* **EXERCISE PROMPT**: Only one stretch of the records below is wanted: the lines from the one holding "Viewport: 1366px width, 800px height." through the one holding "Task: Select the Musician's earplugs cell". Return it exactly, both ends included.

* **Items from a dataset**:

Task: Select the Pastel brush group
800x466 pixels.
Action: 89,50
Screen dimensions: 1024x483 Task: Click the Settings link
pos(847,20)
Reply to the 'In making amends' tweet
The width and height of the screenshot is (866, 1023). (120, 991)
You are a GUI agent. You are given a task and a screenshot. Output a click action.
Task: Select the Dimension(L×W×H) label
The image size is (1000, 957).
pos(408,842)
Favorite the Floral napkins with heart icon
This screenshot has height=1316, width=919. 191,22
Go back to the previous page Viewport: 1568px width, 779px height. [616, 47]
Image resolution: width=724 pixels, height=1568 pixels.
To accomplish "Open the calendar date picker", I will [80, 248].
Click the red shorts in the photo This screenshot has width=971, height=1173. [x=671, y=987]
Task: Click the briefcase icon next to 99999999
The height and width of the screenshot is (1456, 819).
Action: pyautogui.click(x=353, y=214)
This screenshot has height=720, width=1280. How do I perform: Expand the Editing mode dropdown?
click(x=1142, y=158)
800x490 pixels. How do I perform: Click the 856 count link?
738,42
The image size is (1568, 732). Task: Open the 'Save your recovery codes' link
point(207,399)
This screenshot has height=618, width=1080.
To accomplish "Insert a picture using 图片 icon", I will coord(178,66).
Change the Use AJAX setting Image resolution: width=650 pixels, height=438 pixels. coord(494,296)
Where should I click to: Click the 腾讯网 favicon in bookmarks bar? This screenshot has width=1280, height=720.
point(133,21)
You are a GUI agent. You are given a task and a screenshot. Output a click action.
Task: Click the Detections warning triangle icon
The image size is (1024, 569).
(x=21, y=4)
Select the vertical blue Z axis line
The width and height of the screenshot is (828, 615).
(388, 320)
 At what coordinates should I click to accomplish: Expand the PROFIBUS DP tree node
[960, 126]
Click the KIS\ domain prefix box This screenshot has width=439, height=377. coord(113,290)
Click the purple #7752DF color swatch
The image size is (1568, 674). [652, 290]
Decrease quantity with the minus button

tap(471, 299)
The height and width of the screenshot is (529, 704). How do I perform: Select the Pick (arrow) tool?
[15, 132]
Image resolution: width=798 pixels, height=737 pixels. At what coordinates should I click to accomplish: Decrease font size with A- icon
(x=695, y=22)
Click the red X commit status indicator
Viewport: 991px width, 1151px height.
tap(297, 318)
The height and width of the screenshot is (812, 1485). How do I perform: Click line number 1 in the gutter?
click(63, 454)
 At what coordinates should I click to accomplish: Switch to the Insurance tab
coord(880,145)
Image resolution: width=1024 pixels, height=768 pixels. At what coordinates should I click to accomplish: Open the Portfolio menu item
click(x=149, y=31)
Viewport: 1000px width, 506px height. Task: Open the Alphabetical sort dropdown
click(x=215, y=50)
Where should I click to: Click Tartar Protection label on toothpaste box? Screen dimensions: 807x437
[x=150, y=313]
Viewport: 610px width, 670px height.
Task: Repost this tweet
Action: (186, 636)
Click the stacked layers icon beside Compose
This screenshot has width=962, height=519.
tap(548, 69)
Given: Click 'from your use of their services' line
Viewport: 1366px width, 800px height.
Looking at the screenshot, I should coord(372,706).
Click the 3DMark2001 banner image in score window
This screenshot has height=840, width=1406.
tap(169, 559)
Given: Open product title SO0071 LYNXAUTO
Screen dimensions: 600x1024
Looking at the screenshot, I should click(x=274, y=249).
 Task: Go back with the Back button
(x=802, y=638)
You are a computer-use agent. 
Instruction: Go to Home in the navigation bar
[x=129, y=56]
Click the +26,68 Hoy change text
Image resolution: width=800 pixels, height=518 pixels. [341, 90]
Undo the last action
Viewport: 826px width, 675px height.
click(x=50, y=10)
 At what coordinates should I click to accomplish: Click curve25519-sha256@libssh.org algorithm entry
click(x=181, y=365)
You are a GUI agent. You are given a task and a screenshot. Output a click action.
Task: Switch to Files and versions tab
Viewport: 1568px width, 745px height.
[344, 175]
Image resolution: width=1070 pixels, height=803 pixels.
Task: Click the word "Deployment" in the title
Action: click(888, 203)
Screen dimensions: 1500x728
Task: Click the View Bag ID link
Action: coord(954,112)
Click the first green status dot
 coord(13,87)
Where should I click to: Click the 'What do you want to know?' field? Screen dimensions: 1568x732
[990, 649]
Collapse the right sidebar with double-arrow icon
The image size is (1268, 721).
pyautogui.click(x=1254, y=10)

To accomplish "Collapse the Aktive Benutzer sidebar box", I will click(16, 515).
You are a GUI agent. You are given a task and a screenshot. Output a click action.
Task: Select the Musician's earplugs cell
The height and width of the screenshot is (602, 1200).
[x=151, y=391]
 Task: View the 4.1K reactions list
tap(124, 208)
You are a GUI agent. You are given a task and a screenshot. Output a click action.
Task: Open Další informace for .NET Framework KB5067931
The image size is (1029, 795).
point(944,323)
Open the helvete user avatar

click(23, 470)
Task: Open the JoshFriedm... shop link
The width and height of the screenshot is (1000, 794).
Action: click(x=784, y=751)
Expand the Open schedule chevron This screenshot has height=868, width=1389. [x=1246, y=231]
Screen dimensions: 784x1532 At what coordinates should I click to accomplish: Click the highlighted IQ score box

* **FINISHED TASK**:
Viewport: 1366px width, 800px height.
Looking at the screenshot, I should coord(372,706).
Click the 3DMark2001 banner image in score window
This screenshot has height=840, width=1406.
tap(169, 559)
Given: Open product title SO0071 LYNXAUTO
Screen dimensions: 600x1024
Looking at the screenshot, I should click(x=274, y=249).
 Task: Go back with the Back button
(x=802, y=638)
You are a computer-use agent. 
Instruction: Go to Home in the navigation bar
[x=129, y=56]
Click the +26,68 Hoy change text
Image resolution: width=800 pixels, height=518 pixels. [341, 90]
Undo the last action
Viewport: 826px width, 675px height.
click(x=50, y=10)
 At what coordinates should I click to accomplish: Click curve25519-sha256@libssh.org algorithm entry
click(x=181, y=365)
You are a GUI agent. You are given a task and a screenshot. Output a click action.
Task: Switch to Files and versions tab
Viewport: 1568px width, 745px height.
[344, 175]
Image resolution: width=1070 pixels, height=803 pixels.
Task: Click the word "Deployment" in the title
Action: click(888, 203)
Screen dimensions: 1500x728
Task: Click the View Bag ID link
Action: coord(954,112)
Click the first green status dot
 coord(13,87)
Where should I click to: Click the 'What do you want to know?' field? Screen dimensions: 1568x732
[990, 649]
Collapse the right sidebar with double-arrow icon
The image size is (1268, 721).
pyautogui.click(x=1254, y=10)

To accomplish "Collapse the Aktive Benutzer sidebar box", I will click(16, 515).
You are a GUI agent. You are given a task and a screenshot. Output a click action.
Task: Select the Musician's earplugs cell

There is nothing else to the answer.